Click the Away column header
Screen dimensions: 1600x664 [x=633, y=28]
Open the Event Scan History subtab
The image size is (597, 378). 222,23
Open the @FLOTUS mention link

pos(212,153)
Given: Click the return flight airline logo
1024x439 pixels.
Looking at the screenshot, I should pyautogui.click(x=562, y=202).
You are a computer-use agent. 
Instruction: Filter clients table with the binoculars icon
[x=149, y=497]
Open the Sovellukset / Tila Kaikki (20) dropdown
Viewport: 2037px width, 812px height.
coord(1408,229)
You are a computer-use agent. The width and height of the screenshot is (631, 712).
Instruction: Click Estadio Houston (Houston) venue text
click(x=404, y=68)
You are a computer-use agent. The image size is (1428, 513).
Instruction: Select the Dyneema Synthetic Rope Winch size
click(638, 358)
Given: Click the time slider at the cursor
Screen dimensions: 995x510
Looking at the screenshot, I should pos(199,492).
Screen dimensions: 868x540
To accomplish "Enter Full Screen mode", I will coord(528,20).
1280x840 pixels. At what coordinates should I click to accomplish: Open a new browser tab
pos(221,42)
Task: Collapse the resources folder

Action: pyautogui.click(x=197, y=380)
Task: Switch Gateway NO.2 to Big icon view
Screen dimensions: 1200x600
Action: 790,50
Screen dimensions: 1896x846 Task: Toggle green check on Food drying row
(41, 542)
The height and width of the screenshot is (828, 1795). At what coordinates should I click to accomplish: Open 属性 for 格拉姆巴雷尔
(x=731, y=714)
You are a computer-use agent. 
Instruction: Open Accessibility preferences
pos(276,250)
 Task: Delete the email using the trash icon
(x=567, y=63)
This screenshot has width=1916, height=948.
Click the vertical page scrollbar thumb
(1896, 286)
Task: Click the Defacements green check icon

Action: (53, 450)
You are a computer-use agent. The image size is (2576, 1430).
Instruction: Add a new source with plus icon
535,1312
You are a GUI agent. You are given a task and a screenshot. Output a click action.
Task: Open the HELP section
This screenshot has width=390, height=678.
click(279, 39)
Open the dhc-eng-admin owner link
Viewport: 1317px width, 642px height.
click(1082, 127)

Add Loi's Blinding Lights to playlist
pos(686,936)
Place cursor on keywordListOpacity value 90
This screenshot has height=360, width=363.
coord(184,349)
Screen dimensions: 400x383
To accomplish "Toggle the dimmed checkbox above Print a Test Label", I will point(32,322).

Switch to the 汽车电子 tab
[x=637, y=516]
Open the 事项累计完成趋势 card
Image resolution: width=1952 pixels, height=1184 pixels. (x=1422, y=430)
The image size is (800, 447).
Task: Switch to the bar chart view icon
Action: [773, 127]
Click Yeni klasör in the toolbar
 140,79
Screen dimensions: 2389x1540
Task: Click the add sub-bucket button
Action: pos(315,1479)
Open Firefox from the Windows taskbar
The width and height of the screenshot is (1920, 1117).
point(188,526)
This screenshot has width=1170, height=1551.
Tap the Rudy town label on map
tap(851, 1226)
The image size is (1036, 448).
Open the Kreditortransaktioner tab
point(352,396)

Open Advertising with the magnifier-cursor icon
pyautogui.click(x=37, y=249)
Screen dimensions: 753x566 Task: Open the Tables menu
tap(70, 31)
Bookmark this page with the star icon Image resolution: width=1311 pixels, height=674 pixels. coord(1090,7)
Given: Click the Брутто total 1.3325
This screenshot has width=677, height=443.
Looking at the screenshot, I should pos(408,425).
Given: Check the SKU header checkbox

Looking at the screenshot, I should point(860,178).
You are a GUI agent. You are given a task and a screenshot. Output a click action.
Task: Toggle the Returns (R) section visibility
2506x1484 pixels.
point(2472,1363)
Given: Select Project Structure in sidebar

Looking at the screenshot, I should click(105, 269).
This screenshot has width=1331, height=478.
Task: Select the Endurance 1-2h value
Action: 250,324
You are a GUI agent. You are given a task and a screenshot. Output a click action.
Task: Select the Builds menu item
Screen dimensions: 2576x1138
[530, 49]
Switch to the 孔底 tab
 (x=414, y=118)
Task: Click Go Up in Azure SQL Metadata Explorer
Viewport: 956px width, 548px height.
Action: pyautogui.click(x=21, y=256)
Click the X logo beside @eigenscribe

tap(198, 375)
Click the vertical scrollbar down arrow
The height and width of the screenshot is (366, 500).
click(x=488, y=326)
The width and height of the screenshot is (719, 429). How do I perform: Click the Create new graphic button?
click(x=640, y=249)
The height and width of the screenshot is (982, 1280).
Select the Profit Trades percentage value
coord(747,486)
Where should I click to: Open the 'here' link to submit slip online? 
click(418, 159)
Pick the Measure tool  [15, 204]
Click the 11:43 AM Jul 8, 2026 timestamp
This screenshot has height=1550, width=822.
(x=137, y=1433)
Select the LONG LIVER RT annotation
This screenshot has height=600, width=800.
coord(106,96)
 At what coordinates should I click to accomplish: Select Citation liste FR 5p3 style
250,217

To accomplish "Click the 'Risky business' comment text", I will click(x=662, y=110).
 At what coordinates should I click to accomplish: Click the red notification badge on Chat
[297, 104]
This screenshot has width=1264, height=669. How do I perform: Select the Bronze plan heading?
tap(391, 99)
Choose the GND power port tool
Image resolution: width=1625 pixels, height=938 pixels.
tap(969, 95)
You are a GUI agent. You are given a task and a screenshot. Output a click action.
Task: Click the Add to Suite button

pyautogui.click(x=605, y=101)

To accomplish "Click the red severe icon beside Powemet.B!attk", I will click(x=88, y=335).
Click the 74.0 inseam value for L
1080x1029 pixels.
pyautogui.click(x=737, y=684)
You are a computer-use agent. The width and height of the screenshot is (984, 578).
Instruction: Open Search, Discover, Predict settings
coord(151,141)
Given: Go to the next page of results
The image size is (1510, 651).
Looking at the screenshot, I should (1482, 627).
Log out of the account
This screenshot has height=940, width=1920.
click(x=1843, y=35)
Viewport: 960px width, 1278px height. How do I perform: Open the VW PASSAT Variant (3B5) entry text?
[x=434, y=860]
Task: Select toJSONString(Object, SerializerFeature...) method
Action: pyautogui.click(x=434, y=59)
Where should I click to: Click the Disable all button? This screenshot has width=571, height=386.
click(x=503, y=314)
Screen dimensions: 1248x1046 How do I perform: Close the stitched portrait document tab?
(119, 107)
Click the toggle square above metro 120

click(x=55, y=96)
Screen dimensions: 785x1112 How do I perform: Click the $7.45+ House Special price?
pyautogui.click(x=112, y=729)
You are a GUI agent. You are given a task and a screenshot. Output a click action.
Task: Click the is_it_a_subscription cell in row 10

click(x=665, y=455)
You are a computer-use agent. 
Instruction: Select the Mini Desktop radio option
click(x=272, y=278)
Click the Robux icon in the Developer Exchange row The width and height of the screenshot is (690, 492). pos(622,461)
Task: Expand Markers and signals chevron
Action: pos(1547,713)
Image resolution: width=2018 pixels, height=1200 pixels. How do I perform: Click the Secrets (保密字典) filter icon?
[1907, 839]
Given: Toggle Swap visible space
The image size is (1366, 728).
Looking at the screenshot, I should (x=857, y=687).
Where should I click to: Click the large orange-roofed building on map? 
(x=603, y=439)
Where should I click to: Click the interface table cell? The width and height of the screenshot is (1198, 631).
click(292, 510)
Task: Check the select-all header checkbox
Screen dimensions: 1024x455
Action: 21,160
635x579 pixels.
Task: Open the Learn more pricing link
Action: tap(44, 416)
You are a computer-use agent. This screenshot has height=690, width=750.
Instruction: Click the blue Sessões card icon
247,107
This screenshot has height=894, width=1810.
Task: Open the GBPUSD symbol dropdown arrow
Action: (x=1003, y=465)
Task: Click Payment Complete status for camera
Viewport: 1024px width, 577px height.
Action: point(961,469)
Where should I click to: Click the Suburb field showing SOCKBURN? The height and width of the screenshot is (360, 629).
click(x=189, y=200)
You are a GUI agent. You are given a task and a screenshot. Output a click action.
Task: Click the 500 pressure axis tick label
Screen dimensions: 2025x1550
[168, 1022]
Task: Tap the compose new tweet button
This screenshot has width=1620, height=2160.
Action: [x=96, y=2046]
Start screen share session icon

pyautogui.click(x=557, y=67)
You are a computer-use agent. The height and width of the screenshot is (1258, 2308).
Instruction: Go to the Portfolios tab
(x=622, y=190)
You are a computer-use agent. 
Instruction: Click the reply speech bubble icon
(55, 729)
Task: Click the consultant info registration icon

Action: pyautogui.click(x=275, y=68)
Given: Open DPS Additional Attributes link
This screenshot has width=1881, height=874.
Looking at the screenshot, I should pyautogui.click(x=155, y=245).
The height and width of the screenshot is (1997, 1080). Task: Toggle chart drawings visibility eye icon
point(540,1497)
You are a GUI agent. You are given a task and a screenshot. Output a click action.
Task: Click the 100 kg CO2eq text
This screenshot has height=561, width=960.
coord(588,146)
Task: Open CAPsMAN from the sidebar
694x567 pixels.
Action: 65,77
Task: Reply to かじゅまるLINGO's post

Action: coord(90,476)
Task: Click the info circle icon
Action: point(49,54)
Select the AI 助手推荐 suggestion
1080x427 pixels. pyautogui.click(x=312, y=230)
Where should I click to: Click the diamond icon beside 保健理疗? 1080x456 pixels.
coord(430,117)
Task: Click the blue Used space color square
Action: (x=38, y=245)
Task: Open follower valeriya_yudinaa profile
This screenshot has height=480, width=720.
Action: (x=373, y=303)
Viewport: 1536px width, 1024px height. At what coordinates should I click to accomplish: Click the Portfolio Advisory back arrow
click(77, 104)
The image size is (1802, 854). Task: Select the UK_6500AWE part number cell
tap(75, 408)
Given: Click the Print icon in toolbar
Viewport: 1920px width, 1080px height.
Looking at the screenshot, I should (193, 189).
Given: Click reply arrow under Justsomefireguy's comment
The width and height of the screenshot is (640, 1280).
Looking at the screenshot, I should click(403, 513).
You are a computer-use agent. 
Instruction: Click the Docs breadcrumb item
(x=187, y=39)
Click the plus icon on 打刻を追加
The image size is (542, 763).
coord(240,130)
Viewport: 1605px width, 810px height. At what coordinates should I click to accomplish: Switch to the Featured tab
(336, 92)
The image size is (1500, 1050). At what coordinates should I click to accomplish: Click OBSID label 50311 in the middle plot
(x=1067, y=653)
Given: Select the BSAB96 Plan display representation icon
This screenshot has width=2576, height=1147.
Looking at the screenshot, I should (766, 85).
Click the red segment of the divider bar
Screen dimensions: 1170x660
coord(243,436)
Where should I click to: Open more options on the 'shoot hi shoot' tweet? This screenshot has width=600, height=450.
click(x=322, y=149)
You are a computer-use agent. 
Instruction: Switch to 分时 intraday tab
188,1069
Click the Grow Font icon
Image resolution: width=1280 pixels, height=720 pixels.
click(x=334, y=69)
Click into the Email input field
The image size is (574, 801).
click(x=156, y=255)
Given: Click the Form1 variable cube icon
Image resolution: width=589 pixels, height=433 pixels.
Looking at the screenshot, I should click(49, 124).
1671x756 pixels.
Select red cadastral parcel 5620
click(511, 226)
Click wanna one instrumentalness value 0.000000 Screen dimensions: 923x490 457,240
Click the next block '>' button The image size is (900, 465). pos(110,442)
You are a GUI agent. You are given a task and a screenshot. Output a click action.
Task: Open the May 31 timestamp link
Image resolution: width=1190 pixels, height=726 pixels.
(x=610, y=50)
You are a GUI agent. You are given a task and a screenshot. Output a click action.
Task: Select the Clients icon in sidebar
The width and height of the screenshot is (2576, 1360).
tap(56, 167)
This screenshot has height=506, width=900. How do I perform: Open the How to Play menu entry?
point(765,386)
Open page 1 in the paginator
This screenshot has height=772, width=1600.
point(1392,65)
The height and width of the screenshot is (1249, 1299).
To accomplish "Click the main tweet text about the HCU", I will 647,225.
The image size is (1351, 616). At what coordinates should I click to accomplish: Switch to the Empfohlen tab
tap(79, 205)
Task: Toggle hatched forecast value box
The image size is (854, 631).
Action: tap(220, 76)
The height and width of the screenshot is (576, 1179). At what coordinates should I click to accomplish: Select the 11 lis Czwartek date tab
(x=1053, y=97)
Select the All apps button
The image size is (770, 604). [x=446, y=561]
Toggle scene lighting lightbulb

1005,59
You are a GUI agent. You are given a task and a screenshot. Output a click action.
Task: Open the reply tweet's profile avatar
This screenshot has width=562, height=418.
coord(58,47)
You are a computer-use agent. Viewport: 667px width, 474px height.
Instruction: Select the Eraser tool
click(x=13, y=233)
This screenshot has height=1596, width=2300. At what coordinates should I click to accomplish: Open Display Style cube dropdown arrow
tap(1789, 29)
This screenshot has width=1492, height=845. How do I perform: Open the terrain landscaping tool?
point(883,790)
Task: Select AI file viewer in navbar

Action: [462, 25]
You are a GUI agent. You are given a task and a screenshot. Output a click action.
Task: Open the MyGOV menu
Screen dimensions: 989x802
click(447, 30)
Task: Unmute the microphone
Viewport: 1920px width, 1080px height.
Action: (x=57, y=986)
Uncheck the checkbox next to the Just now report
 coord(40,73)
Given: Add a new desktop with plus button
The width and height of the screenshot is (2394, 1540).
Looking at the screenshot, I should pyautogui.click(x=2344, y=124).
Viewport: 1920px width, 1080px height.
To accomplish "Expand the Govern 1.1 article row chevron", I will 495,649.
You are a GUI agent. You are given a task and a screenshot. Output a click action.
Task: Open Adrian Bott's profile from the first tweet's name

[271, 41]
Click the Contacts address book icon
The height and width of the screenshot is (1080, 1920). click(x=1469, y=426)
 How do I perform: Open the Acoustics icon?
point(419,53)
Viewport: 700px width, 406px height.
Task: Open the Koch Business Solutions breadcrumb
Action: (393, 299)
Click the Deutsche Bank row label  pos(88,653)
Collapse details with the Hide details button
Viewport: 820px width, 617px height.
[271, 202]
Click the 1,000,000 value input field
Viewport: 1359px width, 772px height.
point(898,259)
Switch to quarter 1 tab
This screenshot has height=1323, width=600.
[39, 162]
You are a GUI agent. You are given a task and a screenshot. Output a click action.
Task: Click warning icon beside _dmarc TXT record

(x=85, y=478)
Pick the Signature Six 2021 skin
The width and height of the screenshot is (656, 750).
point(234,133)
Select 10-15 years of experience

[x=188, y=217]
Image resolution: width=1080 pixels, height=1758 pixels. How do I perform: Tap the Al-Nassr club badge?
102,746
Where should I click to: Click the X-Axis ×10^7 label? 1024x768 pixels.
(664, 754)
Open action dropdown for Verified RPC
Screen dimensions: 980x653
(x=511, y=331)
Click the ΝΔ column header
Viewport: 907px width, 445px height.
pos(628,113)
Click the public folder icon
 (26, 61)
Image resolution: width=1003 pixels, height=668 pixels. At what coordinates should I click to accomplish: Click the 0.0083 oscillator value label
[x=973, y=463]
◇ ◇ ◇ ◇ ◇ ◇ ◇
● Short exercise
Update the entries from the line containing "This screenshot has width=1492, height=845." down through the line containing "coord(40,73)", changing "microphone" to "headset" and leaving everything else in those lines as it is.

● Solved problem
This screenshot has width=1492, height=845. How do I perform: Open the terrain landscaping tool?
point(883,790)
Task: Select AI file viewer in navbar

Action: [462, 25]
You are a GUI agent. You are given a task and a screenshot. Output a click action.
Task: Open the MyGOV menu
Screen dimensions: 989x802
click(447, 30)
Task: Unmute the headset
Viewport: 1920px width, 1080px height.
Action: (x=57, y=986)
Uncheck the checkbox next to the Just now report
 coord(40,73)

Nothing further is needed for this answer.